** GOAL **
Could you transcribe the lines starting with the one containing "The height and" and going on through the one containing "Action: [x=128, y=328]"?

** GIVEN DATA **

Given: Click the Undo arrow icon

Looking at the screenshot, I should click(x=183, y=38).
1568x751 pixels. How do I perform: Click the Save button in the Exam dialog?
--
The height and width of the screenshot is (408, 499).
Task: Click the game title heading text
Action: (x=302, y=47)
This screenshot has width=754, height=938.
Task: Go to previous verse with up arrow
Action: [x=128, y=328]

** TASK RESULT **
The height and width of the screenshot is (408, 499).
Task: Click the game title heading text
Action: (x=302, y=47)
This screenshot has width=754, height=938.
Task: Go to previous verse with up arrow
Action: [x=128, y=328]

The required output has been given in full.